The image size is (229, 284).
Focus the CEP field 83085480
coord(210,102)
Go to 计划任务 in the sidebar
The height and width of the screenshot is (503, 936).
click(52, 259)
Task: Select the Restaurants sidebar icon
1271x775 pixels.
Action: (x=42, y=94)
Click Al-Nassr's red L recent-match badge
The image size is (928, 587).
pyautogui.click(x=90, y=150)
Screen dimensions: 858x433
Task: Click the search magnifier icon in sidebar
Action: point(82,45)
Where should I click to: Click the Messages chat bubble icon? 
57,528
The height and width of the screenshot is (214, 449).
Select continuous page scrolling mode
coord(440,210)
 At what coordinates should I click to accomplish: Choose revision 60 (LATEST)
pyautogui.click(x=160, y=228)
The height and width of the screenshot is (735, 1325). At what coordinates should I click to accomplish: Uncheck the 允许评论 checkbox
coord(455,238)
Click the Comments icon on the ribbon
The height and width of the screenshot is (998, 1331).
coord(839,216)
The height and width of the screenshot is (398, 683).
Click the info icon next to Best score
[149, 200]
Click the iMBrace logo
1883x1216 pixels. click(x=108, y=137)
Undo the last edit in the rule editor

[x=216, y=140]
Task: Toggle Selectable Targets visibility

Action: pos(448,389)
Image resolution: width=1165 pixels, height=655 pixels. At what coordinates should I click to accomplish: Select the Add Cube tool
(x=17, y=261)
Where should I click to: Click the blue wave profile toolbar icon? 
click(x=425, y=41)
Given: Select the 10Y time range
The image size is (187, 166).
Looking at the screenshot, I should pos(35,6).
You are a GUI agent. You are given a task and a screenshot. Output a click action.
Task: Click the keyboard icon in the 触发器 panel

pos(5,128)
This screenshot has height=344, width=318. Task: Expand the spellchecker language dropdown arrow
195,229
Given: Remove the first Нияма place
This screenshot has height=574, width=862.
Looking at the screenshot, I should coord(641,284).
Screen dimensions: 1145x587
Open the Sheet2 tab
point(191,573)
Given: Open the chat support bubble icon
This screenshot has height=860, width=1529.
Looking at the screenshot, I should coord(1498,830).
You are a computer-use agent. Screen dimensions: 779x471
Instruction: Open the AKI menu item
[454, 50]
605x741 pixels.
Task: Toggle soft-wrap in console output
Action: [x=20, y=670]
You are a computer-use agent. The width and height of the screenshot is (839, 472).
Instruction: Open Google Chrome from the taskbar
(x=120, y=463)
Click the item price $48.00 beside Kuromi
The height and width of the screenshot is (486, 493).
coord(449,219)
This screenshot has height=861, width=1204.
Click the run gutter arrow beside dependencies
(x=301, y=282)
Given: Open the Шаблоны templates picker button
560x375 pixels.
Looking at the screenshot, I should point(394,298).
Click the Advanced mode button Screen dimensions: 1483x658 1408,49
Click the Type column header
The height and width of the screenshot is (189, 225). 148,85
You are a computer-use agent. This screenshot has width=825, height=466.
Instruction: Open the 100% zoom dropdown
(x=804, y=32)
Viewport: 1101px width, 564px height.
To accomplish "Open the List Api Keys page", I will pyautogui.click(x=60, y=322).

******************************

* **Work instructions**
Reproduce only the material from the line containing "Image resolution: width=1165" up to and including the line containing "click(x=425, y=41)", shifting every click coordinate by -93 and keeping everything else unchanged.

* **Complete answer**
Image resolution: width=1165 pixels, height=655 pixels. At what coordinates should I click to accomplish: Select the Add Cube tool
(x=-76, y=168)
Where should I click to: Click the blue wave profile toolbar icon? 
click(x=332, y=-52)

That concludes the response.